I mean it was fine, I was expecting a lot more. We read some of his stories in my creative writing class and I really liked them so I decided to pick up one of his books. I liked the stores at the beginning more, and as the book went on it was just dry and I found myself skimming through stories and becoming bored. I felt like some of the stories were extremely dark just for the sake of being extremely dark. I don’t mind some dark and twisted humor but some of them seemed that the only purpose was to be disturbing. I now understand why my teachers selected the stories they did, they picked the best products from a lackluster batch. I do have another one of his book, I might read it, still deciding. Some story’s were amazing and were worth reading but other were just... boring. Was this book translated from another language? If so maybe some stories would make more sense in the original language.

Είχα μια αμφιβολία για το πόσα άστρα να δώσω σε αυτό το βιβλίο μα τελικά αποφάσισα τα 4* γιατί τα διηγήματα μου άρεσαν τόσο πολύ λόγω της παράνοιας που έχουν και της συντομίας τους. Ένας συγγραφέας που γράφει μεγάλη λογοτεχνία με λίγες λέξεις και σίγουρα έχει να δώσει πολλά ακόμη.
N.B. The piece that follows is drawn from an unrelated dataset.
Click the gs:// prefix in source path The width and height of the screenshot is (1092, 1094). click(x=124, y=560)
How can anyone pack so much into such short stories?
emotional hopeful mysterious sad tense fast-paced

I found this short short fiction anthology by Israeli hipster author Etgar Keret in a Little Free Library and took it to Cancun over summer vacation, thinking the small bites would be digestible. They were, fairly. Almost uniformly they have one decisive point to make, often on the absurdity of violence, hammered home with a tidy half-twist at the end that erases other possible interpretations. A few were resonant enough to reread and really think about, including the story the collection is named for.
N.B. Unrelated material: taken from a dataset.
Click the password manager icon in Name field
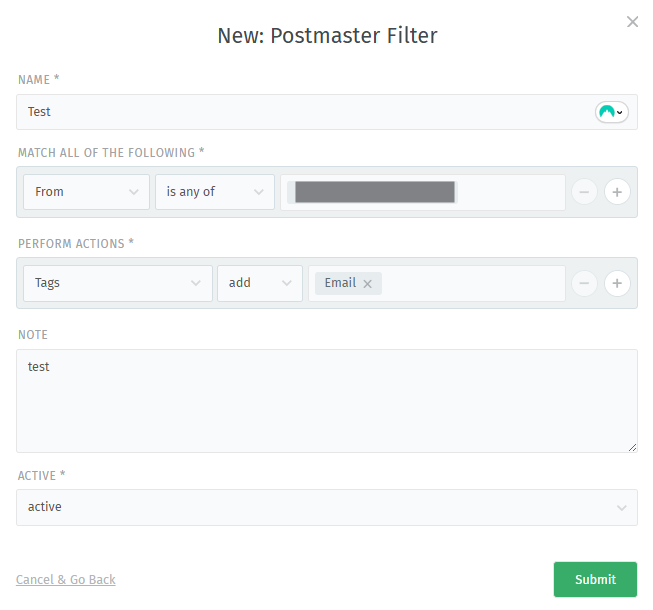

I've really enjoyed several other Keret stories, but I found this collection somehow lacking. There's a viscious creativity at the heart of many of these short shorts (often only a page long), but they lack the arc of a story or a genuine character -- instead, we see a problem, and that's it. I want a little more out of a story -- a single, arresting image is not enough.

I bought this at Powell's in Chicago; my wife drove and I read a few stories aloud -- which isn't problematic as most of them were less than two pages and hilariously dry. I finished before we made it to Lafyette. I would read more of his work but have since grown immune to erratic impulses to flash effect.

A collection of short stories translated from Hebrew. Some were bizarre, some were touching, but I enjoyed pretty much all of them. I wonder how much meaning was lost in translation. This is just something I wonder in general, because as I said, these stories still worked. I have another collection by Keret to read, and I'm eager to see if his style is consistently bizarre and amusing.

Not as good as "Fly Already." Makes you wonder how much is lost in translation.